Neither Sigma nor Foveon, the U.S.-based manufacturer of the 14-megapixel X3 sensor used in the new Sigma SD14 DSLR, claims that the Bayer-pattern sensors used in all the leading DSLRs made by other reputable manufacturers are not capable of delivering excellent picture quality. As a result of constant development, careful design and manufacture, and improved software, their performance has been brought up to a very high standard indeed. Nevertheless, we must point out that the overwhelming majority of pictures taken with DSLRs and other digital cameras are shot in color. Optimizing the capture of fine color detail is therefore a crucial design parameter, and here the Foveon X3 14-megapixel sensor provides photographers with a distinct edge in delivering images of surpassing quality. It is perhaps most significant that those who have had the highest praise for Sigma cameras and their Foveon sensors are the testers, professionals, and serious enthusiasts who have actually used them.

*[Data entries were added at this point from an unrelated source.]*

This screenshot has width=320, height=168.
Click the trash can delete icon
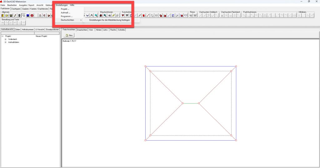[x=19, y=15]
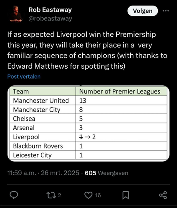
Task: Click the @robeastaway handle
Action: 50,18
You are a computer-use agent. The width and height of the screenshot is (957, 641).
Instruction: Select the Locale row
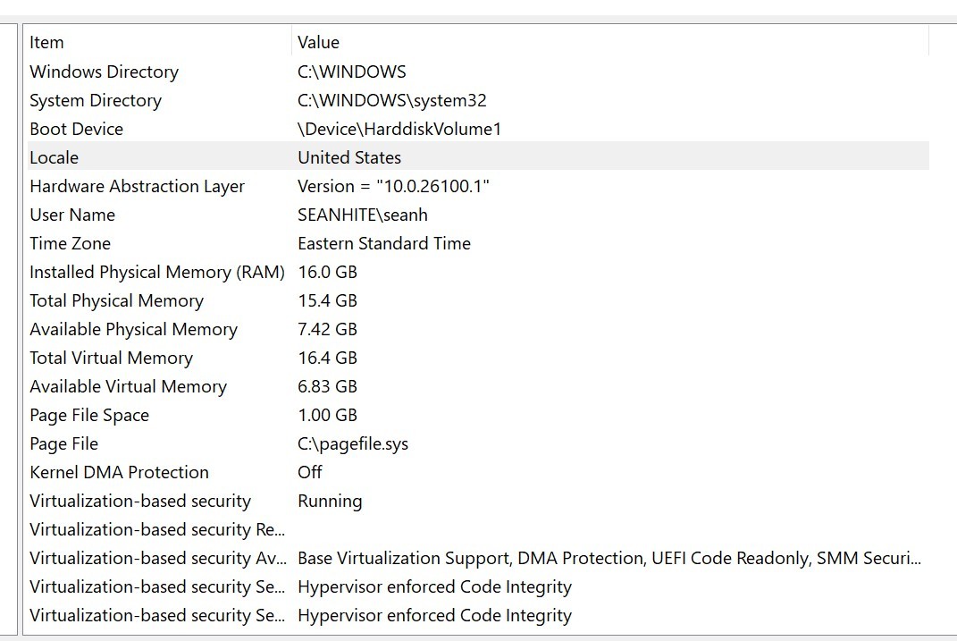tap(55, 157)

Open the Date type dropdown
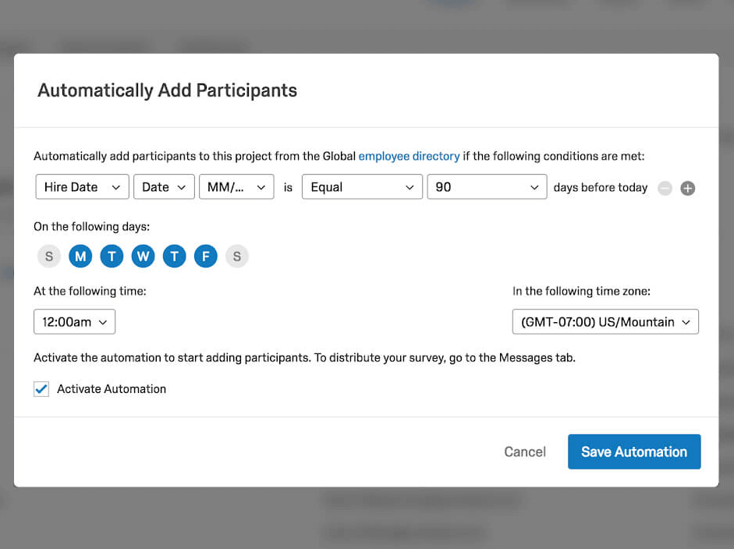164,186
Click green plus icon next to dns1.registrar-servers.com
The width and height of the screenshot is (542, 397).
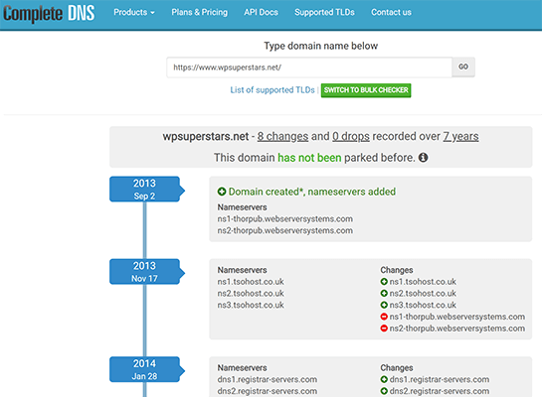click(384, 379)
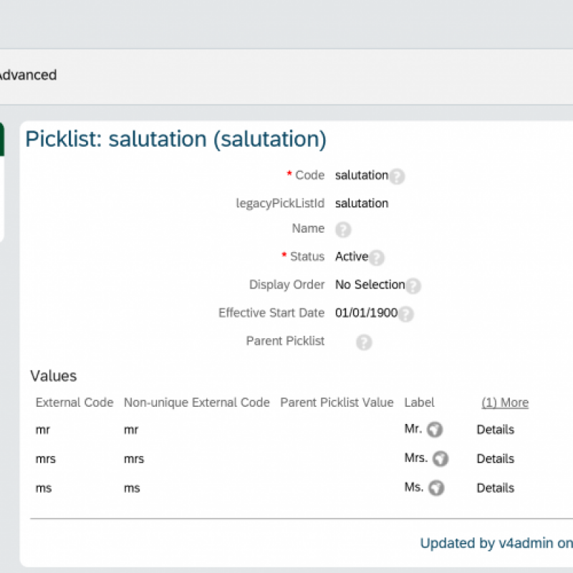
Task: Expand the (1) More columns link
Action: [x=505, y=403]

The Sigma SD14: It’s got a lot more than just a great image sensor!
While the cutting-edge 14MP Foveon X3 image sensor is the centerpiece of the new top-of-the-line Sigma SD14 that sets it apart from every other serious pro-caliber DSLR on the market, there’s a lot more to the SD14 that makes it a natural choice for professionals and serious enthusiasts who want to take their DSLR photography to another level. Here’s a rundown of its exciting new features:
1. Choice of RAW or JPEG files. With a total effective 14.06MP pixel count, the SD14 lets you capture 12- bit RAW files of approximately 13.3MB and Super High/Fine JPEGs of 7.5MB. Sigma’s exclusive Photo Pro 3.0 software will even let you delicately tweak the colors and textural tones of RAW image data using a single intuitive color wheel control.